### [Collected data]
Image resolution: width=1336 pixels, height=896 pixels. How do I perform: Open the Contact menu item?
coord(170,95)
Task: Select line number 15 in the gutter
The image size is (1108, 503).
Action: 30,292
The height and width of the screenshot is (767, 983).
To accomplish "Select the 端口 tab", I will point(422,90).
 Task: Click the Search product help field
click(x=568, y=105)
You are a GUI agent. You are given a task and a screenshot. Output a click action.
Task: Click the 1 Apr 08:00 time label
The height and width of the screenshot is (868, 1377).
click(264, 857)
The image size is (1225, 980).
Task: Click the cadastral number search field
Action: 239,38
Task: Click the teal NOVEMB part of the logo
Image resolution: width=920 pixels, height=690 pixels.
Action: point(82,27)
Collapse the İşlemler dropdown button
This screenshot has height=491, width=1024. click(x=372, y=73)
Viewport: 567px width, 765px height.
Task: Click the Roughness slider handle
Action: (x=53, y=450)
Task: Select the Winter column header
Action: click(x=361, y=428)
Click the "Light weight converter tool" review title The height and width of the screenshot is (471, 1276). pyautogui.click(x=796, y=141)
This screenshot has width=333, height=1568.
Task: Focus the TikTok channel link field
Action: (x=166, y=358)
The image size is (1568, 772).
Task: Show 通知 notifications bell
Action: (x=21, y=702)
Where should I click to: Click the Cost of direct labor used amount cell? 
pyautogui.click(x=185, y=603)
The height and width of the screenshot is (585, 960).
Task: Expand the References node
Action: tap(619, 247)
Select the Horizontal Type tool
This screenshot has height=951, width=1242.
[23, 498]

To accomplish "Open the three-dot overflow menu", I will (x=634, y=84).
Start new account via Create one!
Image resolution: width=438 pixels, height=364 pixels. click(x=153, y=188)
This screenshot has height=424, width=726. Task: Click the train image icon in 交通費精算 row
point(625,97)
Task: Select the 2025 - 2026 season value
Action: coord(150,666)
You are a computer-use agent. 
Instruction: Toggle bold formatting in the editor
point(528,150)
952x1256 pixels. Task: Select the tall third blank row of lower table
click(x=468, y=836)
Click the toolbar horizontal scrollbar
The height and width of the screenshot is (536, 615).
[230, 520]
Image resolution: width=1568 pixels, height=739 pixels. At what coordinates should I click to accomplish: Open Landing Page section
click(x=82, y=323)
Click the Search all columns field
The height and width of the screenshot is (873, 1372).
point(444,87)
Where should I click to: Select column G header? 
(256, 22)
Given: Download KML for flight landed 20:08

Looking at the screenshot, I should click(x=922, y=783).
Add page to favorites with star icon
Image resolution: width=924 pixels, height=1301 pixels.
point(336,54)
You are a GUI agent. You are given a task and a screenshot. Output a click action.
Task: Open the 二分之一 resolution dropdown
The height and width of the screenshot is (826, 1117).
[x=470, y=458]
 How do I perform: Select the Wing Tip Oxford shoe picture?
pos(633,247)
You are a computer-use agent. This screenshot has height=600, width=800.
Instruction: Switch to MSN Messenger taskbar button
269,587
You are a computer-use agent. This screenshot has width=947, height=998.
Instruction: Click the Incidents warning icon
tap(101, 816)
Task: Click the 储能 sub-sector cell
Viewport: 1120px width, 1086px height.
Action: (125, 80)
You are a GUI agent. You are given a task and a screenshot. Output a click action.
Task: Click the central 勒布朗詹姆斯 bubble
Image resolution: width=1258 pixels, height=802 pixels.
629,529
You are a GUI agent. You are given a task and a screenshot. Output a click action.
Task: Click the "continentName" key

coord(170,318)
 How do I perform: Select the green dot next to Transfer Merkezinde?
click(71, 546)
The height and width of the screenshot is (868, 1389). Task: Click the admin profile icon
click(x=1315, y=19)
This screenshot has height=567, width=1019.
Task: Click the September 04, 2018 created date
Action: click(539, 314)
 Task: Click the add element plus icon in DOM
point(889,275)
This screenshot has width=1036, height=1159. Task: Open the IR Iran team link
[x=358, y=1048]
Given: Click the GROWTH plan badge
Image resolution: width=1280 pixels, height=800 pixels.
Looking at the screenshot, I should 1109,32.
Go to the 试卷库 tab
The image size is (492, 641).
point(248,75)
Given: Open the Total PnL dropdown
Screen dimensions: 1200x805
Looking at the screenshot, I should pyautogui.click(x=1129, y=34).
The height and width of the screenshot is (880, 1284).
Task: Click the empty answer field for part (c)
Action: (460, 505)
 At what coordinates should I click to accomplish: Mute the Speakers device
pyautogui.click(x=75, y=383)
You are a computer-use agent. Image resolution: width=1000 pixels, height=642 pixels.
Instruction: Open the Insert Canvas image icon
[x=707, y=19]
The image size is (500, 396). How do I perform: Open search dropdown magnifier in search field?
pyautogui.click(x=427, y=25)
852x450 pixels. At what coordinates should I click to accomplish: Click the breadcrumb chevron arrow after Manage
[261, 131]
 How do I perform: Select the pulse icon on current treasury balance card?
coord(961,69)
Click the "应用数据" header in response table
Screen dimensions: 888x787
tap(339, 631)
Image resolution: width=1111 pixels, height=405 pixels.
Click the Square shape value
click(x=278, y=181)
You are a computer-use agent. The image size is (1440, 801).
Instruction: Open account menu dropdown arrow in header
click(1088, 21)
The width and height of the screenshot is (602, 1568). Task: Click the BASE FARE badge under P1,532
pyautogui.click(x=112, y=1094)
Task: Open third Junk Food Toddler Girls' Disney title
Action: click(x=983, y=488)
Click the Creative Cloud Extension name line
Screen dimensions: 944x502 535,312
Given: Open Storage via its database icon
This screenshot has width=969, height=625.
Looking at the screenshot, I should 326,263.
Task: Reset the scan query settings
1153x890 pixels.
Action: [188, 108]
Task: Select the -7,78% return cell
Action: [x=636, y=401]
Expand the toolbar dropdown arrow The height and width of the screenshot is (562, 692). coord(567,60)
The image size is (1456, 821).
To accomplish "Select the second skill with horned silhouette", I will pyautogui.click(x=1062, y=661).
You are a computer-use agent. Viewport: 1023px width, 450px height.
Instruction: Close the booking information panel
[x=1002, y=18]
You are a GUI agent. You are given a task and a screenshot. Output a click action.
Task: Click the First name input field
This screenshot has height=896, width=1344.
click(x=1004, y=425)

### [Aim of the exercise]
Type the data again exactly. Leave nothing out.

### [Finished exercise]
Image resolution: width=1336 pixels, height=896 pixels. How do I perform: Open the Contact menu item?
coord(170,95)
Task: Select line number 15 in the gutter
The image size is (1108, 503).
Action: 30,292
The height and width of the screenshot is (767, 983).
To accomplish "Select the 端口 tab", I will point(422,90).
 Task: Click the Search product help field
click(x=568, y=105)
You are a GUI agent. You are given a task and a screenshot. Output a click action.
Task: Click the 1 Apr 08:00 time label
The height and width of the screenshot is (868, 1377).
click(264, 857)
The image size is (1225, 980).
Task: Click the cadastral number search field
Action: 239,38
Task: Click the teal NOVEMB part of the logo
Image resolution: width=920 pixels, height=690 pixels.
Action: point(82,27)
Collapse the İşlemler dropdown button
This screenshot has height=491, width=1024. click(x=372, y=73)
Viewport: 567px width, 765px height.
Task: Click the Roughness slider handle
Action: (x=53, y=450)
Task: Select the Winter column header
Action: click(x=361, y=428)
Click the "Light weight converter tool" review title The height and width of the screenshot is (471, 1276). pyautogui.click(x=796, y=141)
This screenshot has width=333, height=1568.
Task: Focus the TikTok channel link field
Action: (x=166, y=358)
The image size is (1568, 772).
Task: Show 通知 notifications bell
Action: (x=21, y=702)
Where should I click to: Click the Cost of direct labor used amount cell? 
pyautogui.click(x=185, y=603)
The height and width of the screenshot is (585, 960).
Task: Expand the References node
Action: tap(619, 247)
Select the Horizontal Type tool
This screenshot has height=951, width=1242.
[23, 498]

To accomplish "Open the three-dot overflow menu", I will (x=634, y=84).
Start new account via Create one!
Image resolution: width=438 pixels, height=364 pixels. click(x=153, y=188)
This screenshot has height=424, width=726. Task: Click the train image icon in 交通費精算 row
point(625,97)
Task: Select the 2025 - 2026 season value
Action: coord(150,666)
You are a computer-use agent. 
Instruction: Toggle bold formatting in the editor
point(528,150)
952x1256 pixels. Task: Select the tall third blank row of lower table
click(x=468, y=836)
Click the toolbar horizontal scrollbar
The height and width of the screenshot is (536, 615).
[230, 520]
Image resolution: width=1568 pixels, height=739 pixels. At what coordinates should I click to accomplish: Open Landing Page section
click(x=82, y=323)
Click the Search all columns field
The height and width of the screenshot is (873, 1372).
point(444,87)
Where should I click to: Select column G header? 
(256, 22)
Given: Download KML for flight landed 20:08

Looking at the screenshot, I should click(x=922, y=783).
Add page to favorites with star icon
Image resolution: width=924 pixels, height=1301 pixels.
point(336,54)
You are a GUI agent. You are given a task and a screenshot. Output a click action.
Task: Open the 二分之一 resolution dropdown
The height and width of the screenshot is (826, 1117).
[x=470, y=458]
 How do I perform: Select the Wing Tip Oxford shoe picture?
pos(633,247)
You are a computer-use agent. This screenshot has height=600, width=800.
Instruction: Switch to MSN Messenger taskbar button
269,587
You are a computer-use agent. This screenshot has width=947, height=998.
Instruction: Click the Incidents warning icon
tap(101, 816)
Task: Click the 储能 sub-sector cell
Viewport: 1120px width, 1086px height.
Action: (125, 80)
You are a GUI agent. You are given a task and a screenshot. Output a click action.
Task: Click the central 勒布朗詹姆斯 bubble
Image resolution: width=1258 pixels, height=802 pixels.
629,529
You are a GUI agent. You are given a task and a screenshot. Output a click action.
Task: Click the "continentName" key

coord(170,318)
 How do I perform: Select the green dot next to Transfer Merkezinde?
click(71, 546)
The height and width of the screenshot is (868, 1389). Task: Click the admin profile icon
click(x=1315, y=19)
This screenshot has height=567, width=1019.
Task: Click the September 04, 2018 created date
Action: click(539, 314)
 Task: Click the add element plus icon in DOM
point(889,275)
This screenshot has width=1036, height=1159. Task: Open the IR Iran team link
[x=358, y=1048]
Given: Click the GROWTH plan badge
Image resolution: width=1280 pixels, height=800 pixels.
Looking at the screenshot, I should 1109,32.
Go to the 试卷库 tab
The image size is (492, 641).
point(248,75)
Given: Open the Total PnL dropdown
Screen dimensions: 1200x805
Looking at the screenshot, I should pyautogui.click(x=1129, y=34).
The height and width of the screenshot is (880, 1284).
Task: Click the empty answer field for part (c)
Action: (460, 505)
 At what coordinates should I click to accomplish: Mute the Speakers device
pyautogui.click(x=75, y=383)
You are a computer-use agent. Image resolution: width=1000 pixels, height=642 pixels.
Instruction: Open the Insert Canvas image icon
[x=707, y=19]
The image size is (500, 396). How do I perform: Open search dropdown magnifier in search field?
pyautogui.click(x=427, y=25)
852x450 pixels. At what coordinates should I click to accomplish: Click the breadcrumb chevron arrow after Manage
[261, 131]
 How do I perform: Select the pulse icon on current treasury balance card?
coord(961,69)
Click the "应用数据" header in response table
Screen dimensions: 888x787
tap(339, 631)
Image resolution: width=1111 pixels, height=405 pixels.
Click the Square shape value
click(x=278, y=181)
You are a computer-use agent. The image size is (1440, 801).
Instruction: Open account menu dropdown arrow in header
click(1088, 21)
The width and height of the screenshot is (602, 1568). Task: Click the BASE FARE badge under P1,532
pyautogui.click(x=112, y=1094)
Task: Open third Junk Food Toddler Girls' Disney title
Action: click(x=983, y=488)
Click the Creative Cloud Extension name line
Screen dimensions: 944x502 535,312
Given: Open Storage via its database icon
This screenshot has width=969, height=625.
Looking at the screenshot, I should 326,263.
Task: Reset the scan query settings
1153x890 pixels.
Action: [188, 108]
Task: Select the -7,78% return cell
Action: [x=636, y=401]
Expand the toolbar dropdown arrow The height and width of the screenshot is (562, 692). coord(567,60)
The image size is (1456, 821).
To accomplish "Select the second skill with horned silhouette", I will pyautogui.click(x=1062, y=661).
You are a computer-use agent. Viewport: 1023px width, 450px height.
Instruction: Close the booking information panel
[x=1002, y=18]
You are a GUI agent. You are given a task and a screenshot. Output a click action.
Task: Click the First name input field
This screenshot has height=896, width=1344.
click(x=1004, y=425)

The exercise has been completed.